North Korea’s Kim Jong Un Is Back. What Happens When He’s Really Gone?
North Korea’s Kim Jong Un Is Back. What Happens When He’s Really Gone?
The North Korean state media released photos and video footage of Kim Jong Un smiling, chatting and walking before a large crowd at the ribbon-cutting ceremony.

Seoul: North Korea’s leader, Kim Jong Un, reappeared in dramatic fashion this weekend when he was shown on North Korean media after three weeks of an unexplained absence, cutting the ribbon on a fertilizer factory — and quieting rumours that he was gravely ill.

But those weeks of hand-wringing over Kim’s fate, and North Korea’s future, showed again how little the world knows about what’s happening in the opaque, nuclear-armed country, and how vulnerable it is to misinformation about it.

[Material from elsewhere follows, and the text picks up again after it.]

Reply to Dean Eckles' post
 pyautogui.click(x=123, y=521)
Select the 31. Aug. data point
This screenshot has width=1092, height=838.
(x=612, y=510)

It seems that Kim is alive and well, after all. On Saturday, North Korean state media released photos and video footage of him smiling, chatting and walking before a large crowd at the ribbon-cutting ceremony, which it said took place on Friday.

Such reports are almost impossible to confirm. But after the photos appeared, South Korea — which had repeatedly insisted there was “nothing unusual” happening in the North — issued a strong rebuke about the various news reports that had suggested Kim was in peril.

Still, Kim’s reappearance did nothing to explain the three-week absence from public view that led to the rumors, not least why he missed the important April 15 state ceremonies for the birth anniversary of his grandfather Kim Il-sung, North Korea’s founder.

And the speculation about Kim’s well-being — some reports had him in a “vegetative state” after botched heart surgery — brought home an alarming fact: that the world simply doesn’t know what would happen to the North and its nuclear arsenal should he suddenly die or become incapacitated.

Unlike his grandfather and his father, Kim Jong Il, both of whom spent years grooming their chosen sons as successors, Kim, 36, ​has no heir apparent. He is said to have three children, all too young to govern; his younger sister, Kim Yo Jong, has become a trusted aide, but there is scepticism that the North’s elderly generals would answer to a young woman.

Outside analysts fear that if Kim suddenly died, the country’s dozens of nuclear devices would be at the center of a messy, cutthroat contest for power.

Some analysts think China would intervene to secure the North’s nuclear facilities and install a new leader to its liking, should Kim’s rule end. But others are sceptical about its ability to do so, given the deep-rooted distrust that has shadowed the countries’ alliance.